A medida tem "carácter excecional, incidindo sobre os lucros excedentários das empresas de extração e refinação de petróleo obtidos em 2026", de acordo com o comunicado do Conselho de Ministros.
"A respetiva receita é destinada ao apoio a famílias e setores mais afetados pelo aumento dos preços dos combustíveis e ao financiamento em investimentos em eficiência energética e descarbonização da economia, de forma a reduzir a dependência dos combustíveis fósseis", lê-se.

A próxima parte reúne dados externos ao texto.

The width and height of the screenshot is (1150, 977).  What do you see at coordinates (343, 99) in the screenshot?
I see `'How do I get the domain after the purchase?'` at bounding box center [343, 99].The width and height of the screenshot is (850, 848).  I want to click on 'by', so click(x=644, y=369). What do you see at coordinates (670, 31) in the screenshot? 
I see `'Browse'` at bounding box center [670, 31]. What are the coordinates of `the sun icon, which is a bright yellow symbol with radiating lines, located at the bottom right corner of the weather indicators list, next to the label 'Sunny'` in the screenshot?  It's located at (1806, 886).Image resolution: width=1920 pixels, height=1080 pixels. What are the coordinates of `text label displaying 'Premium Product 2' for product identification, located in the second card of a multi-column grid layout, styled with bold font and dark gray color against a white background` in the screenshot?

Concretamente, vai ser aplicada uma taxa de 33% sobre os lucros das empresas que desenvolvem atividade no setor do petróleo bruto e da refinação, desde que "os resultados apurados em 2026 excedam em mais de 20% a média dos lucros apurados nos exercícios de 2024 e 2025″, explicou o Ministério das Finanças num comunicado posterior ao Conselho de Ministros.
A CSTSP surge cerca de quatro meses depois de o ministro das Finanças, Joaquim Miranda Sarmento, ter pedido à Comissão Europeia, juntamente com os homólogos da Alemanha, Espanha, Itália e Áustria, a criação de um imposto sobre lucros extraordinários das energéticas.